WILDLABS Virtual Meetup Recording: Big Data in Conservation

The WILDLABS Virtual Meetup Series is a program of webinars that bring leading engineers in the tech sector together with conservation practitioners to share information, identify obstacles, and discuss how to best move forward. 

Our third virtual meetup on Big Data in Conservation is now available to watch, along with notes that highlight the key takeaways from the talks and discussion. In the session, speakers Dave ThauDan Morris, and Sarah Davidson shared their work in 10-minute presentations followed by lively open discussion and community exchange.

Date published: 2018/11/27

Overview

The WILDLABS Virtual Meetup Series is a program of webinars for community members and wider partners to discuss emerging topics in conservation technology and leverage existing community groups for virtual exchange.
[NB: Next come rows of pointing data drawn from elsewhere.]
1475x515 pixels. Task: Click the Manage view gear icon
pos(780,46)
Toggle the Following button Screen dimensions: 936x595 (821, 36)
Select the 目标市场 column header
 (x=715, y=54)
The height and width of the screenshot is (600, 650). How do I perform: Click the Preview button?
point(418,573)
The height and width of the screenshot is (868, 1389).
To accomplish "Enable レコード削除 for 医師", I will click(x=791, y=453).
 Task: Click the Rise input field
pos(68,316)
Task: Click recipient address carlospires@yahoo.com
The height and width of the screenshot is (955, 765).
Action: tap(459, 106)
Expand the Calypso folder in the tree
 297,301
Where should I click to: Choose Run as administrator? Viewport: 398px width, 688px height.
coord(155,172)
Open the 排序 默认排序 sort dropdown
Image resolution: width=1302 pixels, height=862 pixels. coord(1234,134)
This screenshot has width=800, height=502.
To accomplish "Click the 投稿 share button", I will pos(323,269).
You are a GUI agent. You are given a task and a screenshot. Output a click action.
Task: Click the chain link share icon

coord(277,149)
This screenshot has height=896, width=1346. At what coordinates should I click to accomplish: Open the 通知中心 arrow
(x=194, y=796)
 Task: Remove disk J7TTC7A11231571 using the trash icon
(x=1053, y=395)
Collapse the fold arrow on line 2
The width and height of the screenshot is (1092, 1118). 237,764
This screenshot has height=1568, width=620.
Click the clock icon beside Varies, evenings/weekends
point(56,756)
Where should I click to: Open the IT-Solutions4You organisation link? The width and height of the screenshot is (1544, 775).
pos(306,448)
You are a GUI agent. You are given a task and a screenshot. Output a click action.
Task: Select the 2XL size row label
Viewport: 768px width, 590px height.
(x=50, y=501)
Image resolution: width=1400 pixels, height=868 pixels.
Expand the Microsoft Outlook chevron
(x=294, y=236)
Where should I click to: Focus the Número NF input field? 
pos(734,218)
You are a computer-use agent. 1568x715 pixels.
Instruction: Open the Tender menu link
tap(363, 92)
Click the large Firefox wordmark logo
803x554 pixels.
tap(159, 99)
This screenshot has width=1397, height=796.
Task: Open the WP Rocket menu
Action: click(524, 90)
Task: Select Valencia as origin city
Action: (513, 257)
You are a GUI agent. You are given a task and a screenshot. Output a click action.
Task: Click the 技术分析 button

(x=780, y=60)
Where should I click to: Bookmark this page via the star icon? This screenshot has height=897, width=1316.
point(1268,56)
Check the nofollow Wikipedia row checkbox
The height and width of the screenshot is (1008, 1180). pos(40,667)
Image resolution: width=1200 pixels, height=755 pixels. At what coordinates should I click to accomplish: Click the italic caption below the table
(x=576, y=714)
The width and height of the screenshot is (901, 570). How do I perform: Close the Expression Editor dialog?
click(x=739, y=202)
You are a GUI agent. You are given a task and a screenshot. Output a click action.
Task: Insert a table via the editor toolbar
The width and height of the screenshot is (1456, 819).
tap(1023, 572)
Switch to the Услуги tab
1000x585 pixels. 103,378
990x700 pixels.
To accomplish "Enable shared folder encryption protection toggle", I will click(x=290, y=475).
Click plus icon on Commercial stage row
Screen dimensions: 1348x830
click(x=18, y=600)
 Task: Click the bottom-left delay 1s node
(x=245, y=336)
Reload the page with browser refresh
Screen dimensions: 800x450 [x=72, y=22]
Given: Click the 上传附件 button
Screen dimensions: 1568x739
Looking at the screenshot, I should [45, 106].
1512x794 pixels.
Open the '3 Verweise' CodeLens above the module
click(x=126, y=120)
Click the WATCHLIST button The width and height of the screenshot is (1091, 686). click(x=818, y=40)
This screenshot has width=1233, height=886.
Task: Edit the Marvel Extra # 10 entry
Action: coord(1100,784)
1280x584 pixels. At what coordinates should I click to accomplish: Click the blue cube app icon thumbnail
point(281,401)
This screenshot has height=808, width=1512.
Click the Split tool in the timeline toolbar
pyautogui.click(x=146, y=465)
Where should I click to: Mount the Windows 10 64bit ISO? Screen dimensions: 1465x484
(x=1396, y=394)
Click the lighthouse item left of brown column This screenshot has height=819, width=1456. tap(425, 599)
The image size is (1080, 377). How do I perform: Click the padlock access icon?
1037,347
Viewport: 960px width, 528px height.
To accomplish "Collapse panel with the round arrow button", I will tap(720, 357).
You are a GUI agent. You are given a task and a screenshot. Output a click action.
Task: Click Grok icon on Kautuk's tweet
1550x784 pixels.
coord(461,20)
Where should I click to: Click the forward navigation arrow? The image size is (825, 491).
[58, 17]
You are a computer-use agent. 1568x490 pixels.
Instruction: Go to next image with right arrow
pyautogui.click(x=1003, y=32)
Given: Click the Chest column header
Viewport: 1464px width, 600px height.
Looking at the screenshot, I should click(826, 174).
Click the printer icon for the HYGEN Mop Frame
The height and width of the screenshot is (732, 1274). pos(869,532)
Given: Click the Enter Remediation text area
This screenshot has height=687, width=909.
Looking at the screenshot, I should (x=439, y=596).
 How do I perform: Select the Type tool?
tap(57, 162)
The aim of the series is to bring leading engineers in the tech sector together with conservation practitioners to share information, identify obstacles, and discuss how to best move forward.

The series began in late 2018, to be continued in 2019, and will be hosted on WILDLABS via Zoom. The three topics we've chosen to cover in 2018 include Networked Sensors for Security and Human-Wildlife Conflict (HWC) PreventionNext-Generation Wildlife Tracking, and Big Data in Conservation. The first two topics centered around data collection, on wildlife populations through tracking and on protected areas and community boundaries through networked sensors, while this third topic tackles how to most effectively utilize that data.

There is a lively discussion about possible topics members would like to have space to discuss, so if you have ideas for future meetups please join the thread and share your thoughts. 

Meetup 3: Big Data in Conservation

Date & Time

Wednesday, December 12th

Main Talks: 3:00-4:00pm GMT / 10:00-11:00am EST

Additional half hour for discussion: 4:00-4:30pm GMT / 11:00-11:30 EST

Background & Need

With new technologies revolutionizing data collection, wildlife researchers are becoming increasingly able to collect data at much higher volumes than ever before. Now we are facing the challenges of putting this information to use, bringing the science of big data into the conservation arena. With the help of machine learning tools, this area holds immense potential for conservation practices. The applications range from online trafficking alerts to species-specific early warning systems to efficient movement and biodiversity monitoring and beyond.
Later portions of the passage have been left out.